There are twelve minimal facts as follows:
1. Jesus died by crucifixion.
2. He was buried.
3. His death caused the disciples to despair and lose hope.
4. The tomb was empty (the most contested).
5. The disciples had experiences which they believed were literal appearances of the risen Jesus (the most important proof).
6. The disciples were transformed from doubters to bold proclaimers.
7. The resurrection was the central message.
8. They preached the message of Jesus’ resurrection in Jerusalem.
9. The Church was born and grew.
10. Orthodox Jews who believed in Christ made Sunday their primary day of worship.
11. James was converted to the faith when he saw the resurrected Jesus (James was a family skeptic).
12. Paul was converted to the faith (Paul was an outsider skeptic).
Virtually all New Testament scholars agree to these facts whether they believe Jesus actually rose from the dead or not. This is not the nose counting fallacy, because the point of the minimal facts case is not that the resurrection is true because most New Testament scholars say it is. In fact, the skeptics would stop short of saying Jesus rose from the dead. As the reader can see, minimal fact number five is that the disciples had experiences which they believed were literal appearances of the risen Jesus. The point of the argument is that given the minimal facts that even most skeptical New Testament will concede are reliable, the best explanation is that Jesus of Nazareth rose bodily from the dead.
Alternative theories fall short. If the experiences of the risen Jesus had been hallucinations, the authorities would simply have refuted the disciples’ testimony by displaying Jesus’ corpse. If Jesus had not actually died on the cross, but only fainted and came to later, the disciples would not have celebrated Him as a risen savior, but encouraged Him to seek medical attention. It is implausible that the disciples would have been able to defeat a unit of a Roman soldiers in order to steal the body away from the tomb. This is not an exhaustive explanation of the minimal facts case, nor is it intended to be.

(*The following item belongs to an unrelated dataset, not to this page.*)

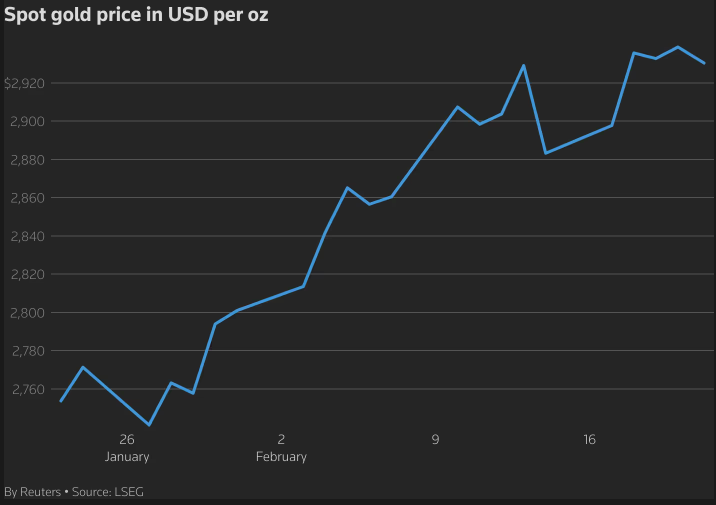Click the 2,880 y-axis label
The image size is (716, 505).
(x=26, y=160)
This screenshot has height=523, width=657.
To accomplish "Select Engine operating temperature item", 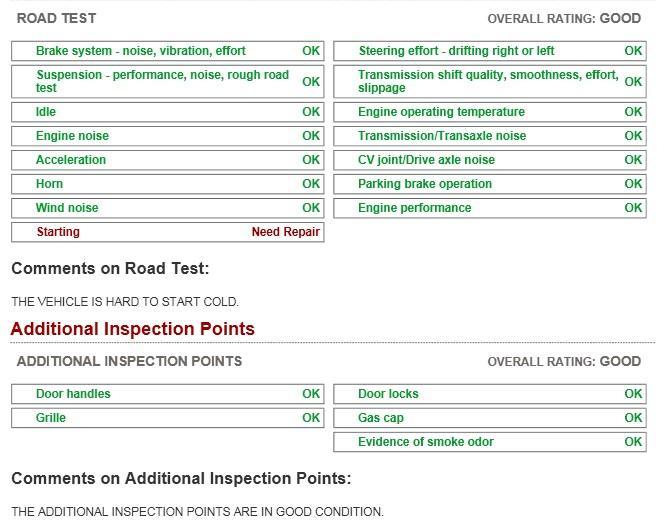I will tap(489, 112).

I recommend that the reader studies this argument and the historical case for the resurrection in greater depth for themselves. My primary purpose is to demonstrate how the evidentialist method might work.

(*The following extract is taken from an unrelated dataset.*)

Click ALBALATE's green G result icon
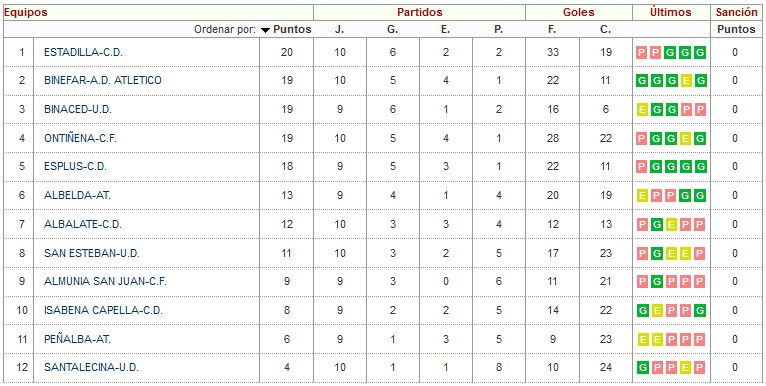 coord(657,225)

Dr. Habermas emphasizes that evidentialist apologetics is eclectic. The central focus is Christian historical evidences, but the evidentialist is free to use any evidence supporting Christianity that she finds useful. Although the difference between classical and evidential apologetics is small, evidentialists distinguish themselves in that they claim only one step of Christian evidences is necessary to persuasively present the case for Christianity. Many evidentialists would argue that going straight to Christian evidence is an advantage because it gets to the gospel more quickly.